Since 2018, Creating Hope in Conflict: A Humanitarian Grand Challenge has provided proof of concept (Seed) and transition to scale (TTS) funding to 75 innovations intended for use with conflict-affected populations in over 20 countries. We embarked upon a learning journey to better understand how innovative products and processes could be tested and pointed towards scale in humanitarian settings, in order to help solve some of the most complex problems and barriers within the humanitarian sector.
This post is one of many SEED Stories: a series of blogs reflecting on what HGC-funded innovators have achieved and key lessons learned during the duration of their seed grant periods.
AutoAnthro: 3D Scanning for Improved Malnutrition Assessment in Conflict Areas
In South Sudan, many children living in conflict-affected areas suffer from stunting and malnutrition. For decades, the standard of determining malnutrition has been manual measurement. Manual measurement presents persistent challenges, including the need to transport cumbersome equipment, staff fatigue during the measurement process, poor digital record capture, and difficulty ensuring the cooperation of young children. Collectively, these barriers undermine the accuracy and timeliness of data collection, making it difficult for humanitarian actors to adequately map the nutritional status of vulnerable child populations. Analyses of UNICEF’s Multiple Indicator Cluster Surveys (MICS), USAID’s and national nutrition surveys clearly demonstrate nutritional-status estimate shortcomings. Without high-quality data, scarce resources may be sub-optimally allocated and children may risk missing out on early, life-altering treatment. Enhanced approved child malnutrition screening methods are therefore paramount to achieving the full impact potential of therapeutic nutritional therapy interventions.
How Body Surface Translations Tackled this Challenge
Body Surface Translations (BST) was awarded a CAD $250,000 seed grant to seek to develop AutoAnthro, a 3D scanning system that captures child anthropometry to enable easier, faster, more accurate digital measurements to improve individual and population-level outcomes in cases of malnutrition. By capturing quick scans of children and developing a 3D model from which a variety of data can be extracted, AutoAnthro can measure length, height, mid-upper-arm circumference (MUAC), and head circumference for children ages 0-5 years. With HGC seed funding, BST’s innovation was deployed in South Sudan in collaboration with the International Medical Corps, which served as an in-country project partner. The in-country team was able to test the device on 539 children during the project period. BST aimed to determine if AutoAnthro could detect children as acutely malnourished or well-nourished with an 85% accuracy rate in relation to conventional Weight-for-Height Z-Score and MUAC methods. If achieved, the system would both save significant time and improve the precision of digital recordkeeping by health field staff as compared to traditional anthropometric measurement.
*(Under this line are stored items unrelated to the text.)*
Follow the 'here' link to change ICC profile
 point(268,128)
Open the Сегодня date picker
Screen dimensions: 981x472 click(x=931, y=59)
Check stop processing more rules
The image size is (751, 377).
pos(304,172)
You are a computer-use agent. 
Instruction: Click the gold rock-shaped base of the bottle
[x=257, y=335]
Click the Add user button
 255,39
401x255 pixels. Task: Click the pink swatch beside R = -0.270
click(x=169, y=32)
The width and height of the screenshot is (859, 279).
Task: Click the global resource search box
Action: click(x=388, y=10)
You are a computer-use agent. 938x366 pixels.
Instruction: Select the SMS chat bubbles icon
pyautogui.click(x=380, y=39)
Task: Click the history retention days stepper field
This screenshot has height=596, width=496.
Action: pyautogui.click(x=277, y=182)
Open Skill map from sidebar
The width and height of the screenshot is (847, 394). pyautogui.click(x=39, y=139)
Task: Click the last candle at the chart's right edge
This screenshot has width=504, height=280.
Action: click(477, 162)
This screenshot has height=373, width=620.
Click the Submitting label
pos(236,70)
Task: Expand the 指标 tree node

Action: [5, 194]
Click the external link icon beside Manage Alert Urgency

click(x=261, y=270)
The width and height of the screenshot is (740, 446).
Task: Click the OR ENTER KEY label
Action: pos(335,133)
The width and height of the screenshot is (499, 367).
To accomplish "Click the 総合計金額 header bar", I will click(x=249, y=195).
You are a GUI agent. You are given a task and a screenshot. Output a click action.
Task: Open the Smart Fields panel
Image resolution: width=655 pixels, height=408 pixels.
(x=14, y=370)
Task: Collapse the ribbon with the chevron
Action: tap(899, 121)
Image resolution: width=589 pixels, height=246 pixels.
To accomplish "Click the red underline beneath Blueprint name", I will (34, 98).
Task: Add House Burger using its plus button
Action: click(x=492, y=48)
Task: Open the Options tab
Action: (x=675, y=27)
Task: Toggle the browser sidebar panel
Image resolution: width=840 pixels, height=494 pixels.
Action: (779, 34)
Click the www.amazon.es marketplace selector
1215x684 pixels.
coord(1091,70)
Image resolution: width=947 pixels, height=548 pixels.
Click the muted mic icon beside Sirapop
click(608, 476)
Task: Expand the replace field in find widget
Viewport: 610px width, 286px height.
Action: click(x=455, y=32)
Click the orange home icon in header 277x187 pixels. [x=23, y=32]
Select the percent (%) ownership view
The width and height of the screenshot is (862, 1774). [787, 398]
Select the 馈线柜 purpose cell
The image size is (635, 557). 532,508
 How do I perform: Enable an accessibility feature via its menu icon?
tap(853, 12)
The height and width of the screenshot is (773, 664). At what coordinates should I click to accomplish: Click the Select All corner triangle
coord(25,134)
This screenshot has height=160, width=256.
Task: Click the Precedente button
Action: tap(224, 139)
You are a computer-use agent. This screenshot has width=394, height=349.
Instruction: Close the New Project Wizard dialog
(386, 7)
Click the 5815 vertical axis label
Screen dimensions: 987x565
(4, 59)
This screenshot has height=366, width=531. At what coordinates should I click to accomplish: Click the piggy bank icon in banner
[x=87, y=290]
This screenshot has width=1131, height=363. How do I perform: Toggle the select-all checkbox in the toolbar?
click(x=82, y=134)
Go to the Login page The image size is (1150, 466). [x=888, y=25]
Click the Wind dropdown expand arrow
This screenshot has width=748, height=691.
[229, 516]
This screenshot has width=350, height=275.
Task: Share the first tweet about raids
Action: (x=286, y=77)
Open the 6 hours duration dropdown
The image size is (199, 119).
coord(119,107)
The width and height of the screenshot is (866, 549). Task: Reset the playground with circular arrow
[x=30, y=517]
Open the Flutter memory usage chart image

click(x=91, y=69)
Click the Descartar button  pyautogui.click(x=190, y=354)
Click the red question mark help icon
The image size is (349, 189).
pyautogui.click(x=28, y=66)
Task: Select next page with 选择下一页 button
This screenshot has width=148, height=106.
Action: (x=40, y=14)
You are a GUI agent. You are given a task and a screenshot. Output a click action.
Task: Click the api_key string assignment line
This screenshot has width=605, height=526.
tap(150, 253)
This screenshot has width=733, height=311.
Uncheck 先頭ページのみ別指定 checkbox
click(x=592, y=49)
Unfortunately, the project team faced many external challenges and barriers that resulted in an inability for BST to achieve its targeted objective of providing accurate, real-time estimates of height and MUAC. One major impediment to their success was the inability of the BST team to complete sufficient testing of their technology on children in the USA prior to implementation in South Sudan, largely due to COVID-19 pandemic lockdowns. Consequently, once the project was deployed in South Sudan, it became evident that more reliability testing was needed.
Pandemic-related travel restrictions also prevented the BST team from traveling to South Sudan to conduct in-country, first-hand training on the use of the technology and methods for evaluating its effectiveness. As a mitigation measure, the team implemented a train-the-trainers process, where the team trained a few local staff remotely, who then provided the training to additional staff on the ground. Still, issues persisted with inaccurate data entry and incorrect usage, all of which affected the system’s data quality and subsequent diagnostic capabilities.
Finally, major software failures introduced new barriers for the project team, as the software’s real-time element did not perform as expected when implemented in-country. Specifically, the system mistook project staff as patients, distorting the data, while the inability of the software to upload scan data to the cloud became another challenge. As a result, only 373 unique data sets, of the 539 children tested during the project period, were successfully uploaded to the server.
While BST’s innovation failed to achieve proof of concept, some important lessons can be learned from the team’s experience:
- Conducting adequate reliability testing prior to project deployment is essential to proactively addressing gaps in newly developed technologies and optimizing their potential for success at the field level;
- Hands-on training and onsite quality assurance protocols are critical to deploying new technologies where technical precision in their use is a main determinant of performance;
- Even where studies in controlled settings provide evidence of model effectiveness, replicating results in real-life settings at scale may bring new, unforeseen circumstances that significantly undermine quality control.
BSTwill no longer pursue further development of the software due to its failure to perform as intended. Nonetheless, the team has published an open access paper of its results so the learnings may be used more broadly to inform similar initiatives. BST continues, meanwhile, to experiment with cutting-edge 3D imaging technology for both global health and other applications.